Chegámos a Belgrado e à nossa espera estava uma rapariga muito enfezada e com cara de poucos amigos. Levou-nos ao parque e apresentou a lata alugada.
"Tem o GPS pedido?", pergunta.
"Não, não estava disponivel", resposta.
Apeteceu-me recordar os 15 e-mails trocados com o conceito de "reserva" e todo o seu significado, mas enfim, estava nos Balcãs.
"E mapa de papel, há?". Também não. Segue as placas em cirílico e cala-te. Muito bem.
"Vou ali pagar o parque, vão preparando o dinheiro...aluguer e depósito", diz ela. "Depósito?", pergunto eu. "Sim, 7000 dinares em dinheiro".
Segui a retórica: "Não aceitam cartão?". Não, parece que não. Uma empresa de aluguer de carros que não "trabalha" com cartões. Ó...psst...tu que trabalhas nas financas da Sérvia, estás a ouvir isto camarada?
Ficou desvendada a razão do baixo custo apresentado por esta "empresa". Não há almocos grátis.
Muito bem...e o que faco com com os 7000 dinares que me devolverá no fim do aluguer? Compro almôndegas na Suécia ou perco 20% na conversão?
"Então não quer o carro?". Não. E puff...como uma ninja desapareceu no espaco sideral.
Primeiros 10 minutos de sonho.
Seguimos para a Avis e abracámos o capitalismo.
Belgrado era apenas o ponto de chegada, o objectivo era visitar Timisoara na Roménia. Não tinha qualquer expectativa em relacão à antiga capital da Jugoslávia. Má publicidade imagino eu.
Aconteceu exactamente o contrário. A cidade agradou e muito. Surpreendeu-me.
Não é certamente a mais bela que alguma vez vi. É cinzenta, algo degradada, com um misto de arquitectura "imperial" e blocos dos camaradas. Mas tudo em mau estado. Se fosse em Itália seria "clássico", no leste chama-se "velho".

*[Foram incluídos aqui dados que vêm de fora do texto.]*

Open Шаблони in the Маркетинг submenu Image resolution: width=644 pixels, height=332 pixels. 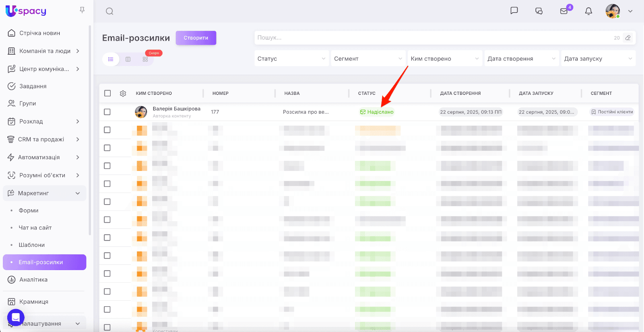31,245
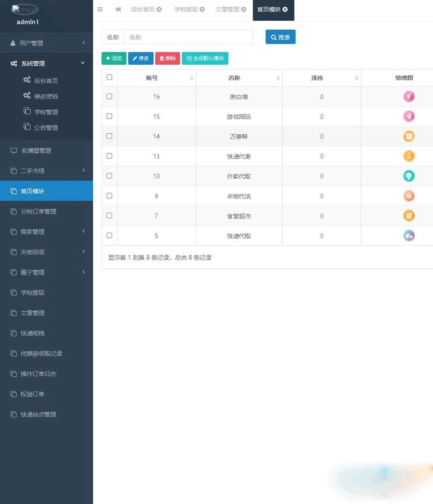Check the select-all checkbox in table header

pyautogui.click(x=109, y=77)
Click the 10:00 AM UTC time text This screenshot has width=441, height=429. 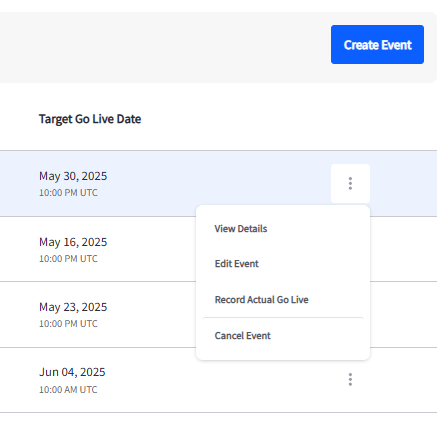click(68, 390)
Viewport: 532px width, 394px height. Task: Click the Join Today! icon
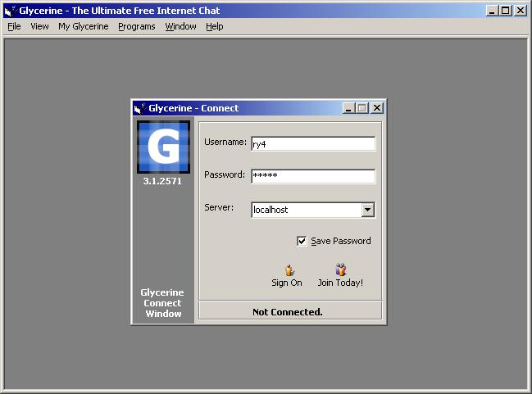click(x=340, y=269)
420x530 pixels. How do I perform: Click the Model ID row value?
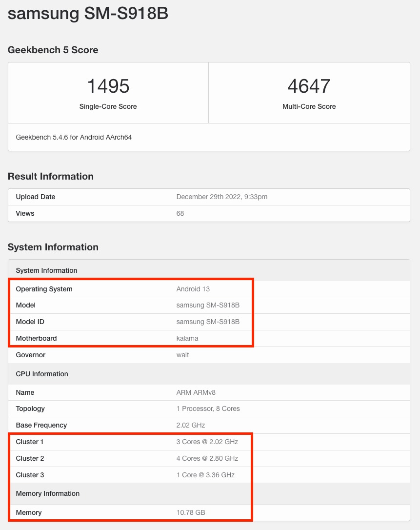coord(208,322)
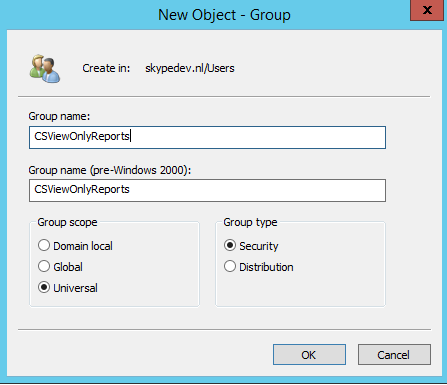Image resolution: width=447 pixels, height=385 pixels.
Task: Cancel the new group dialog
Action: (x=394, y=355)
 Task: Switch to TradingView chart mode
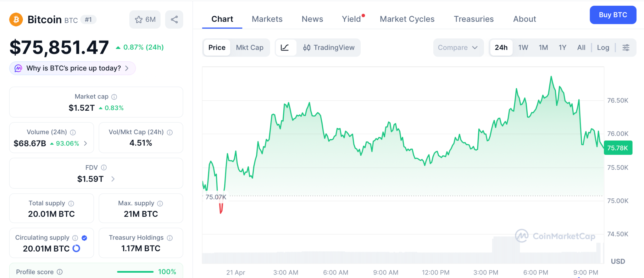[329, 47]

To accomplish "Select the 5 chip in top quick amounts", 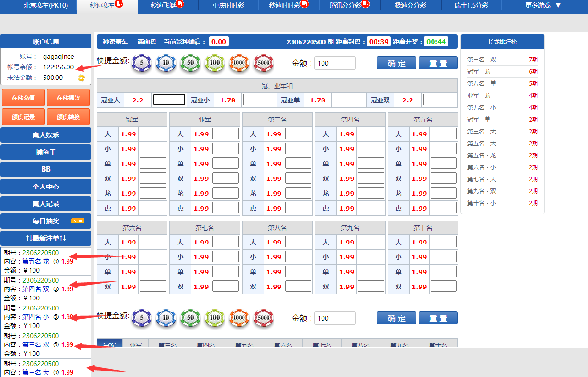I will [x=141, y=63].
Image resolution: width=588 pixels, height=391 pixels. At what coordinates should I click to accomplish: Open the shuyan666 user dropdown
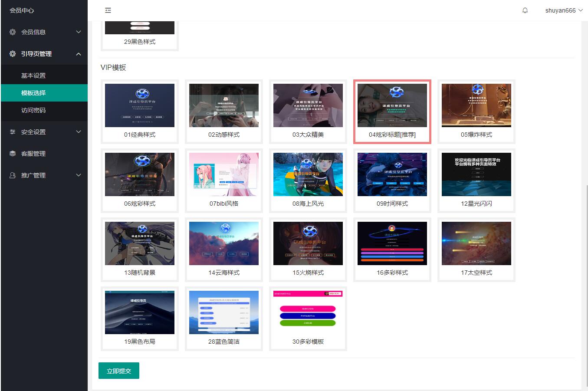[563, 10]
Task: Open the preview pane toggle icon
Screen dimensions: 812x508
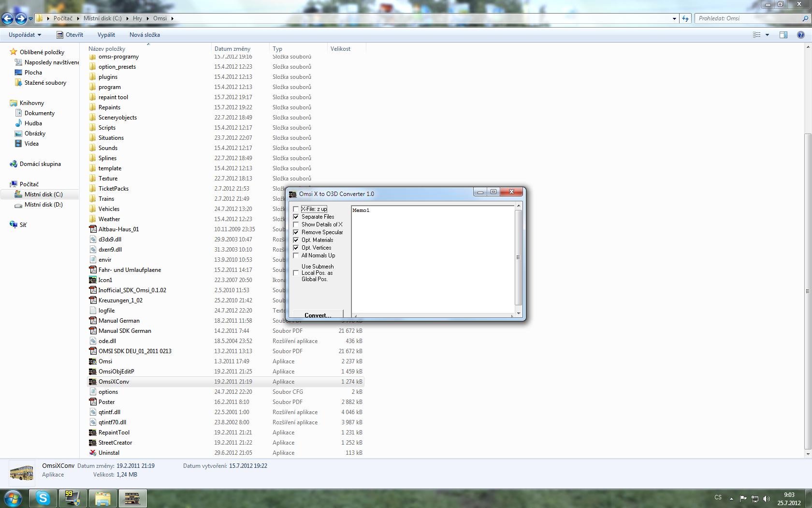Action: [783, 35]
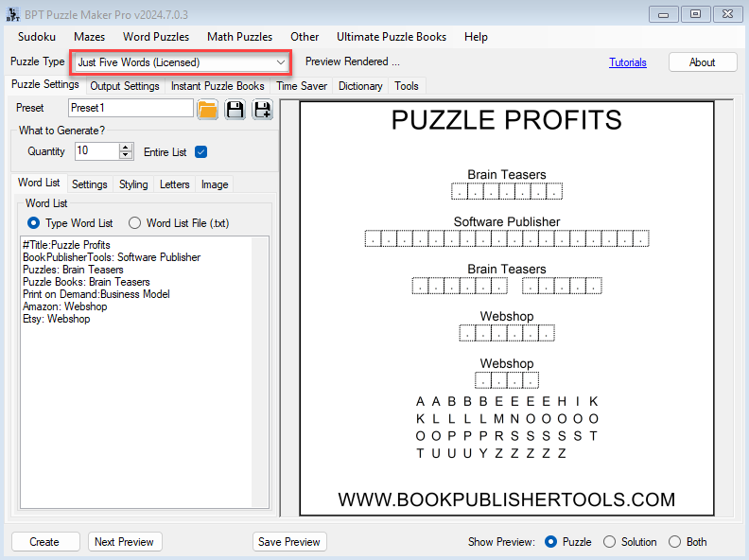Viewport: 749px width, 560px height.
Task: Select Both preview radio button
Action: 674,542
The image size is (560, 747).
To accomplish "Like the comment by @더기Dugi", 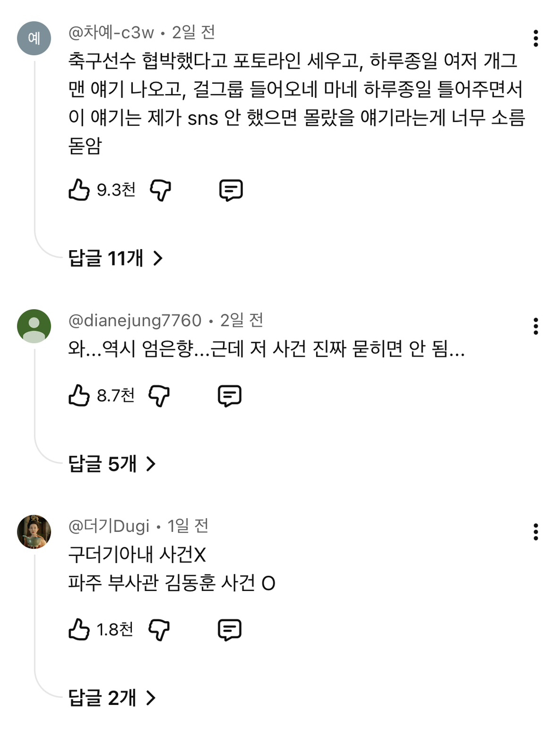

A principal atraccão da cidade é uma fortificacão (Kalemagdan), situada no cruzamento dos rios Sava e Danúbio. É enorme, bonita e relativamente bem conservada. Aqui e ali há uma parede a cair, mas quem somos nós para falar de castelos arruinados, certo?
Mas foi essencialmente a vida que por ali se respira que me cativou. Apesar do calor insuportável (próximo dos 40 graus), havia movimento. De dia, de noite, de madrugada. Cafés, muitos cafés. Gente que passeia, que ri, que canta, que bebe um copo. Grades de cerveja viradas que se transformam em bancos, sombras improvisadas, um músico em cada esquina. Pessoas simpáticas. Uma cidade vibrante, segura e extremamente barata.
A meio do rio encontrámos uma praia fluvial (Ada Ciganlija) inserida num enorme parque verde com instalacões desportivas para todos os gostos e blocos de cimento que lembravam outros tempos. Não posso dizer que água cor-de-barro seja a minha praia mas com 40 graus e o cérebro colado às paredes do cocoruto, não costumo olhar a nomes.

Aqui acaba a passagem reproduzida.